If you look at this series, he's arguably been the best Ranger. His goals, the hits he's laid out, the speed he's playing with -- he's really stood out so far. Some people want to know why he doesn't play like this in the regular season, and a lot of them are right. This guy should be a 30-goal scorer, but we're definitely seeing flashes of how good he can be.

What you have to wonder, though, is when will this translate to the regular season? Kreider just turned 24, so he's still young, but you're waiting for him to explode. He doesn't have the same intensity level in the regular season yet, and I think part of the reason for that is after a while, when you play this game, you realize the regular season is work. Playing well in the regular season really requires professionalism that takes some guys a few years to develop. It means showing up every night to play even if you're tired, you're beat up after three games in five nights, or maybe you have personal issues on your mind.

Young guys often have trouble being working professionals and then when you see them break out in the playoffs you know it's because the atmosphere is different. Every game is huge, every game is exciting. Perhaps Kreider hasn't yet become that kind of a professional, the guy who matches his regular-season intensity with his playoff intensity. I'm not worried about him though. He'll get there, and right now we're seeing signs of what kind of player he'll be when he does.

GETTING NASH ON TRACK

Rick Nash finally scored another goal in Game 6, and for many people that might be a sign the monkey is off his back. I'm not sure it's that exactly. It's difficult to fault Nash for the way he's played even without the scoring. He's played well and he's played hard throughout this series, but it's hard to ignore that this is what we saw last season too.

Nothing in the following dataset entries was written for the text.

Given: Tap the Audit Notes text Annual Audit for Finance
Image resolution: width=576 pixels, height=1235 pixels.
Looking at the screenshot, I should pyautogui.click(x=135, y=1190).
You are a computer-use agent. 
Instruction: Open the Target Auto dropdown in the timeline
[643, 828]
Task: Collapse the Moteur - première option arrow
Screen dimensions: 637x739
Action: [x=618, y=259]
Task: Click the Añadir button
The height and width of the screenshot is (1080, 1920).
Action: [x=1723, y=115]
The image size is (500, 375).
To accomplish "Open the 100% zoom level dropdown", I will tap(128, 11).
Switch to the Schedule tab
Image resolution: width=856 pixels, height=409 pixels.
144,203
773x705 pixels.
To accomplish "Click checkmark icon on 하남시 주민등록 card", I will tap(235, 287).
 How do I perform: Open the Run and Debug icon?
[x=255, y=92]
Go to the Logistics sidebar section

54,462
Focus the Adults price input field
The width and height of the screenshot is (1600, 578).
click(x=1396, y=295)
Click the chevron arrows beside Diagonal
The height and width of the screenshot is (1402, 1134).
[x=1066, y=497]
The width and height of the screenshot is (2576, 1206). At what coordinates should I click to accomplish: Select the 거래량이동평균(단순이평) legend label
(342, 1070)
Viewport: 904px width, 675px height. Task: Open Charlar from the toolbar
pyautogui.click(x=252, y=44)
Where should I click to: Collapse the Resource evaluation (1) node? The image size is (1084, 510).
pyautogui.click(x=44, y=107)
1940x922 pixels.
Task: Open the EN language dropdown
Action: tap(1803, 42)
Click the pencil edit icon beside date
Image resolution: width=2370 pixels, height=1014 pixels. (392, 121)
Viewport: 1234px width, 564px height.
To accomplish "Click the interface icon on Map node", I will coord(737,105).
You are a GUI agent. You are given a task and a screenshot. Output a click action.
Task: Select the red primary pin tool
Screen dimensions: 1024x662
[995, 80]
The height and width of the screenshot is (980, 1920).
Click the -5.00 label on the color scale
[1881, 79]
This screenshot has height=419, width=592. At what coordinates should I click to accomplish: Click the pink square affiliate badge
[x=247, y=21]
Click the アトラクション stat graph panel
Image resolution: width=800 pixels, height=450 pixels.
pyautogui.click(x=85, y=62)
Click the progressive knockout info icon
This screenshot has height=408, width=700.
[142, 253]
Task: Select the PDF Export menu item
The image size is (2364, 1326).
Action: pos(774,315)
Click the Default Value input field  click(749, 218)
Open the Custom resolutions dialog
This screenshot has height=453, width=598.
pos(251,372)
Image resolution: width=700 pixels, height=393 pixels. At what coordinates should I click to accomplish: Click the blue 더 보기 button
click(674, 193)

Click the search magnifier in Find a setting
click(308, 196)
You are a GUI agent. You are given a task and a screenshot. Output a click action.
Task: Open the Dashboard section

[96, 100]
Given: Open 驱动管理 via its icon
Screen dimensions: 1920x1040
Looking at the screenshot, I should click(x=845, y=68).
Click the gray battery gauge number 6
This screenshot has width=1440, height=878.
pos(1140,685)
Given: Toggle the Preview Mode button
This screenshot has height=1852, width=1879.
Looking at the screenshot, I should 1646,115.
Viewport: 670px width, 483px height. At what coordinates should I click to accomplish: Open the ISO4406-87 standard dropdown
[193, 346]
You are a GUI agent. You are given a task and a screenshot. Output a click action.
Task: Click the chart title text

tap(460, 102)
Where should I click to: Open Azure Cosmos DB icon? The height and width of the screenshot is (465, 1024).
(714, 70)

The other top teams in the League, their top scorers are still scoring. Ryan Getzlaf and Corey Perry in Anaheim, Patrick Kane, Jonathan Toews in Chicago, Tyler Johnson in Tampa Bay, Max Pacioretty and P.K. Subban in Montreal -- all of those guys are showing up on the score sheet. Nash is playing hard, but his job, at the end of the day, is to score. The Rangers don't need another 6-foot-4 checker. They need a scorer who puts the puck in the net.

Now you can debate how much this really hurts the Rangers. We had this discussion last season obviously, and the Rangers still reached the Stanley Cup Final. But it certainly doesn't help that he isn't lighting the lamp consistently. I don't think the New York Rangers are going to win the Stanley Cup if Nash doesn't start scoring more often.